• **Problem details**
Output the line with "Jobs (577, 20)" and every line below it until the listing ends, exactly as written and with nothing added.

• **Data records**
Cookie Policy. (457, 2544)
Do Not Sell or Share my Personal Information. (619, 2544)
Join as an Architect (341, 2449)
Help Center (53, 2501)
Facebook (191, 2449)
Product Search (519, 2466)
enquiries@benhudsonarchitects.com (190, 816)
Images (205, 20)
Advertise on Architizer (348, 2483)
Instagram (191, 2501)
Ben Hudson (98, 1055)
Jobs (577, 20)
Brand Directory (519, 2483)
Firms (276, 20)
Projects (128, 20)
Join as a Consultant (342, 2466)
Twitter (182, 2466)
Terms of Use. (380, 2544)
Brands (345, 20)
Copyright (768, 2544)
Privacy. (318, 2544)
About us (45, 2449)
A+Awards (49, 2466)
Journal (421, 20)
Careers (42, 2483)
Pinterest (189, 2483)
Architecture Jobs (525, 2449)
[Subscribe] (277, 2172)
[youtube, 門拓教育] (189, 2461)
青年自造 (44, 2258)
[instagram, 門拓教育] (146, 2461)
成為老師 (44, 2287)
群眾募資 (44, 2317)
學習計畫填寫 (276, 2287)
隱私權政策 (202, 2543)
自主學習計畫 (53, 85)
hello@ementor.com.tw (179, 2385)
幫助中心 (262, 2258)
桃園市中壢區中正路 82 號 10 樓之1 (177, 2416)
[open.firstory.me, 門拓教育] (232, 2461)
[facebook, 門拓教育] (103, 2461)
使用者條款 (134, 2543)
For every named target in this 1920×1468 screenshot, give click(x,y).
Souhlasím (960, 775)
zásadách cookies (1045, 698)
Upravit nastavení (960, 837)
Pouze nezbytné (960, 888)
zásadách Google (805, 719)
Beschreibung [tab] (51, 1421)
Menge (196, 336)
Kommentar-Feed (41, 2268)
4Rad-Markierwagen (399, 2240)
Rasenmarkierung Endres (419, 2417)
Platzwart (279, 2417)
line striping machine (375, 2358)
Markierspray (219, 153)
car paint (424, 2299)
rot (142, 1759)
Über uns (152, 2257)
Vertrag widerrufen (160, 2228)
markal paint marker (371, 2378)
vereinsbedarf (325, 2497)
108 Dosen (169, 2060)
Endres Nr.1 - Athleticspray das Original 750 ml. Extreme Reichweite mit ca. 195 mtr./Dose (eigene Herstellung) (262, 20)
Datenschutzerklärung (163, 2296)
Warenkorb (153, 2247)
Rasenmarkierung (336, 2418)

• **Response for this exercise**
Jobs (577, 20)
Brand Directory (519, 2483)
Firms (276, 20)
Projects (128, 20)
Join as a Consultant (342, 2466)
Twitter (182, 2466)
Terms of Use. (380, 2544)
Brands (345, 20)
Copyright (768, 2544)
Privacy. (318, 2544)
About us (45, 2449)
A+Awards (49, 2466)
Journal (421, 20)
Careers (42, 2483)
Pinterest (189, 2483)
Architecture Jobs (525, 2449)
[Subscribe] (277, 2172)
[youtube, 門拓教育] (189, 2461)
青年自造 (44, 2258)
[instagram, 門拓教育] (146, 2461)
成為老師 (44, 2287)
群眾募資 (44, 2317)
學習計畫填寫 (276, 2287)
隱私權政策 (202, 2543)
自主學習計畫 (53, 85)
hello@ementor.com.tw (179, 2385)
幫助中心 (262, 2258)
桃園市中壢區中正路 82 號 10 樓之1 (177, 2416)
[open.firstory.me, 門拓教育] (232, 2461)
[facebook, 門拓教育] (103, 2461)
使用者條款 (134, 2543)
For every named target in this 1920×1468 screenshot, give click(x,y).
Souhlasím (960, 775)
zásadách cookies (1045, 698)
Upravit nastavení (960, 837)
Pouze nezbytné (960, 888)
zásadách Google (805, 719)
Beschreibung [tab] (51, 1421)
Menge (196, 336)
Kommentar-Feed (41, 2268)
4Rad-Markierwagen (399, 2240)
Rasenmarkierung Endres (419, 2417)
Platzwart (279, 2417)
line striping machine (375, 2358)
Markierspray (219, 153)
car paint (424, 2299)
rot (142, 1759)
Über uns (152, 2257)
Vertrag widerrufen (160, 2228)
markal paint marker (371, 2378)
vereinsbedarf (325, 2497)
108 Dosen (169, 2060)
Endres Nr.1 - Athleticspray das Original 750 ml. Extreme Reichweite mit ca. 195 mtr./Dose (eigene Herstellung) (262, 20)
Datenschutzerklärung (163, 2296)
Warenkorb (153, 2247)
Rasenmarkierung (336, 2418)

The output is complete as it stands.